Digital watermarking systems are also categorized according to the watermark extracting process into two types: nonblind and blind watermarking [2]. In the nonblind watermarking systems, as shown in Figure 1, the original media is required in addition to the watermarked media in the watermark extracting process, while in blind watermarking the original media is not required in the watermark extracting process [3]. From this definition, the two advantages in nonblind watermarking techniques over the blind ones are as follows: first, being lower in computational complexity and second more robustness against attacks or signal distortions because the extracted watermark is more similar to the original one. But also this definition presents the main problem of the nonblind watermarking systems: double overhead over system resources like memory/storage in both sender and receiver and bandwidth on the communications channel between them.
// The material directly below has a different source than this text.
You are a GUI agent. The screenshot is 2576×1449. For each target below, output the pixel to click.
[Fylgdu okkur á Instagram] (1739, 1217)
Digital video can be defined simply as a collection of sequential images [3]. So, video watermarking can be considered as an expansion of image watermarking. Video watermarking system has more capacity than image watermarking system, so more watermarks that included images and videos can be embedded in the video watermarking system (as proposed in this paper). The previous problems of the nonblind watermarking have a more effect on video watermarking systems. So, a solution for this problem is a more important issue in video watermarking.
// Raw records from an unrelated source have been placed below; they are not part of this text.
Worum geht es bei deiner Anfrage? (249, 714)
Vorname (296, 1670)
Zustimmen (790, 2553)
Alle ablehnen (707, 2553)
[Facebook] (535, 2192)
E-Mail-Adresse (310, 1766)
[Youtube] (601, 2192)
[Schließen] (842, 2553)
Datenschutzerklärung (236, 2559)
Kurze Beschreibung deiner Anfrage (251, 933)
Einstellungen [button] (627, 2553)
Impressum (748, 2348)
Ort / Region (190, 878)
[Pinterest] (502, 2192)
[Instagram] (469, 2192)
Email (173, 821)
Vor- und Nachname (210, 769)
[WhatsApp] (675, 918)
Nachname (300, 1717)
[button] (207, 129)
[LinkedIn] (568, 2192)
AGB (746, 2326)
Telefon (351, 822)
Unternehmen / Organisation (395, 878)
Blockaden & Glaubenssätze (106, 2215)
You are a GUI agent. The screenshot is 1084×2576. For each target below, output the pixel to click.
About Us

A proposed image watermarking technique based on image interlacing has been used to solve the memory capacity and communications bandwidth problems of the nonblind watermarking systems [4]; the target system was image watermarking system with a single watermark (color image as host and gray image as watermark). In this paper, video watermarking and multiple watermarks in different types (gray image, color image, and video) have been introduced.

This paper is organized as follows. A brief review of video watermarking techniques is presented in Section 2. The based techniques which the proposed method depends on are illustrated in Section 3. The proposed video multiple watermarking technique is presented in Section 4. Simulation results and discussions are given in Section 5 and finally the conclusion and the references are included.

2. Video Watermarking Techniques

Digital video is a sequence of still images called frames and these frames are loaded by a constant rate called frame rate. So, by reading the frames from the video file frame-by-frame and dealing with each frame as a color image, all image watermarking techniques can be used as video watermarking techniques [5].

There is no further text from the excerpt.